Performance with n Threads
I have a script that parses a 1Gb file and writes out two CSV files. I want to make this faster by parallelizing it on a large cloud instance. I’m currently testing on an AWS machine c5.9xlarge
instance with the following stats:
$ lscpu | egrep 'Model name|Socket|Thread|NUMA|CPU\(s\)'
CPU(s): 36
On-line CPU(s) list: 0-35
Thread(s) per core: 2
Socket(s): 1
NUMA node(s): 1
Model name: Intel(R) Xeon(R) Platinum 8124M CPU @ 3.00GHz
NUMA node0 CPU(s): 0-35
(base) ubuntu@ip-***********:~/ML_Ops$ neofetch
.-/+oossssoo+/-. ubuntu@ip-172-31-4-229
`:+ssssssssssssssssss+:` ----------------------
-+ssssssssssssssssssyyssss+- OS: Ubuntu 20.04.2 LTS x86_64
.ossssssssssssssssssdMMMNysssso. Host: c5.9xlarge
/ssssssssssshdmmNNmmyNMMMMhssssss/ Kernel: 5.4.0-1045-aws
+ssssssssshmydMMMMMMMNddddyssssssss+ Uptime: 1 hour, 7 mins
/sssssssshNMMMyhhyyyyhmNMMMNhssssssss/ Packages: 658 (dpkg), 7 (snap)

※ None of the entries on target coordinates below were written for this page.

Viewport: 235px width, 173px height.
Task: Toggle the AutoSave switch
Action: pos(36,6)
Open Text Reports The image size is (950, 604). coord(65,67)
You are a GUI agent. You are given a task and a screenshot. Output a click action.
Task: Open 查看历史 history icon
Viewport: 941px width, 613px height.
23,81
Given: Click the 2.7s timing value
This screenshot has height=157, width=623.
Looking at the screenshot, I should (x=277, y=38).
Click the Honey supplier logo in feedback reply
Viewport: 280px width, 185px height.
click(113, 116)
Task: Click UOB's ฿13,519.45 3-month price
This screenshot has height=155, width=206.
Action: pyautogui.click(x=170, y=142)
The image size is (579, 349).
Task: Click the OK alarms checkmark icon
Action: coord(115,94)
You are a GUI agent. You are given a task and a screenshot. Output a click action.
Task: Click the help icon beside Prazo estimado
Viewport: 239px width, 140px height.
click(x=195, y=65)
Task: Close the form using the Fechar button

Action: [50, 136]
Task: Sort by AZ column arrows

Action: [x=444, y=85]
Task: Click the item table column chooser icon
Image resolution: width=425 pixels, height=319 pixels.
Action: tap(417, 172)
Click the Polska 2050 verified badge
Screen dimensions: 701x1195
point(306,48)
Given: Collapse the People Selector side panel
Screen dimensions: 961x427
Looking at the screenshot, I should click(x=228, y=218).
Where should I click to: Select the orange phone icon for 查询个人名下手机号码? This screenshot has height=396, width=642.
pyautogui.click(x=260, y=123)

.ssssssssdMMMNhsssssssssshNMMMdssssssss. Shell: bash 5.0.17
+sssshhhyNMMNyssssssssssssyNMMMysssssss+ Terminal: /dev/pts/0
ossyNMMMNyMMhsssssssssssssshmmmhssssssso CPU: Intel Xeon Platinum 8124M (36) @ 1.286GHz
ossyNMMMNyMMhsssssssssssssshmmmhssssssso GPU: 00:03.0 Amazon.com, Inc. Device 1111
+sssshhhyNMMNyssssssssssssyNMMMysssssss+ Memory: 368MiB / 70240MiB
.ssssssssdMMMNhsssssssssshNMMMdssssssss.
/sssssssshNMMMyhhyyyyhdNMMMNhssssssss/
+sssssssssdmydMMMMMMMMddddyssssssss+
/ssssssssssshdmNNNNmyNMMMMhssssss/
.ossssssssssssssssssdMMMNysssso.
-+sssssssssssssssssyyyssss+-
`:+ssssssssssssssssss+:`
.-/+oossssoo+/-.
One single operation using 8 cores takes after compiling:
93.440511 seconds (813.48 M allocations: 67.612 GiB, 64.37% gc time)

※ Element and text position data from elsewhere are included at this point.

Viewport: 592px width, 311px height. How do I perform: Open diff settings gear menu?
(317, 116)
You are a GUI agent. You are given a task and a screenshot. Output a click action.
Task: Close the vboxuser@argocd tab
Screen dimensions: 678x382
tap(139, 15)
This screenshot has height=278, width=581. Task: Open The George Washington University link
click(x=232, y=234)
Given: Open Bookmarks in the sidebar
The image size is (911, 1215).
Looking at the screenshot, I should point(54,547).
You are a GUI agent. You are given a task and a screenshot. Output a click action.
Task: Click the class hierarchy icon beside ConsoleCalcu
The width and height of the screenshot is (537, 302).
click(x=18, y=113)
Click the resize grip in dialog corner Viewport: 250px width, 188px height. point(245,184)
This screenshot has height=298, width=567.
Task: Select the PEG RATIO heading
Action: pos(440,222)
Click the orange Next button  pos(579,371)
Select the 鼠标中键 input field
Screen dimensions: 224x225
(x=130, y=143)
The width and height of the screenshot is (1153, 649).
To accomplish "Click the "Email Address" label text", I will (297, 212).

However, performance seems to stop improving after ~8 threads (starting Julia with julia -t 8
) as you can see by the graph below.
Performance with n Threads
┌ ┐
1 ┤■■■■■■■■■■■■■■■■■■■■■■■■■■■■■■■■■■■ 272
Threads 4 ┤■■■■■■■■■■■■■■ 111
8 ┤■■■■■■■■■■■■ 93
16 ┤■■■■■■■■■■■■■ 104
└ ┘
Time (s)
As the number of threads increases the the GC
time seems to also increase erasing improvements from the number of threads.

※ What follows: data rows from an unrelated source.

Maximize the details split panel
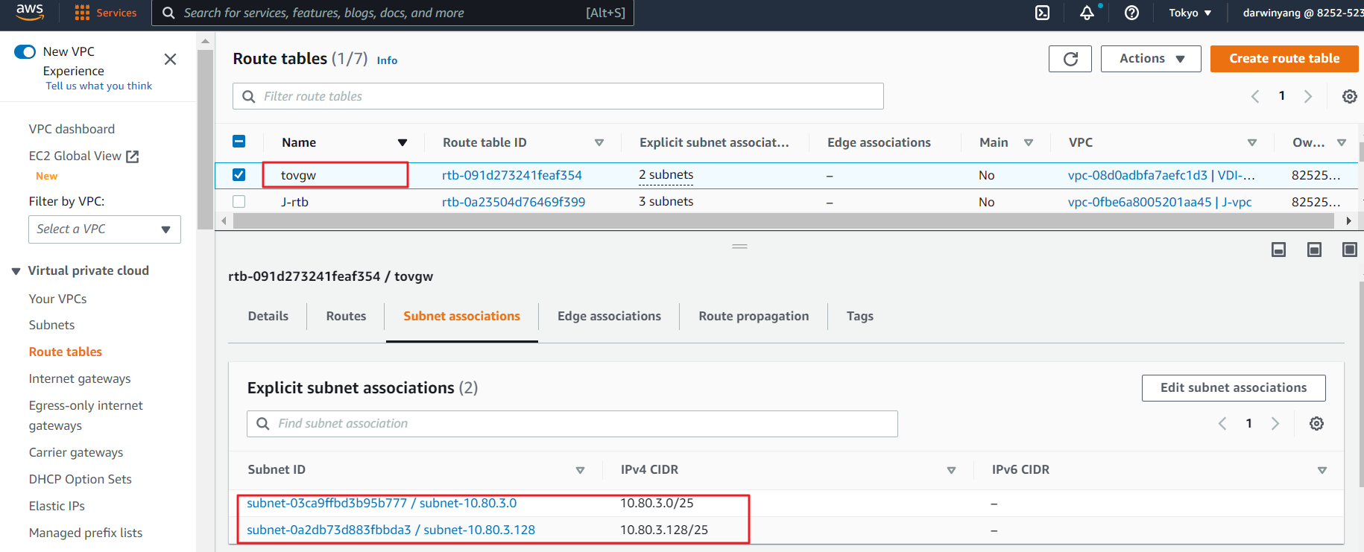The image size is (1364, 552). point(1349,250)
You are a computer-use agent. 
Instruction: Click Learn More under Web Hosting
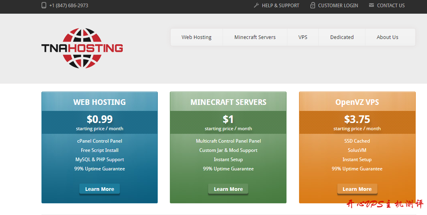99,189
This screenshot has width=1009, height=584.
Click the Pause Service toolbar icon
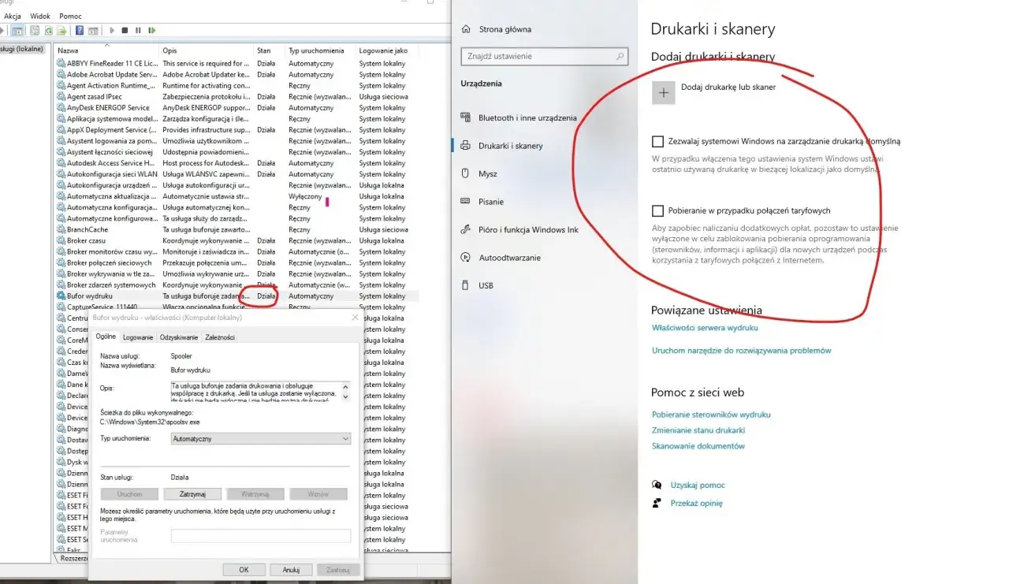point(138,31)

Is there anything I can do to fix this? Throwing more compute and memory at it is an option moving from a 16 core instance to the current 36 one didn’t reduce the time by more than 10 seconds. I would have thought that increasing the memory capacity to be greater than the amount GC’d would potentially solve this but it also doesn’t seem to work.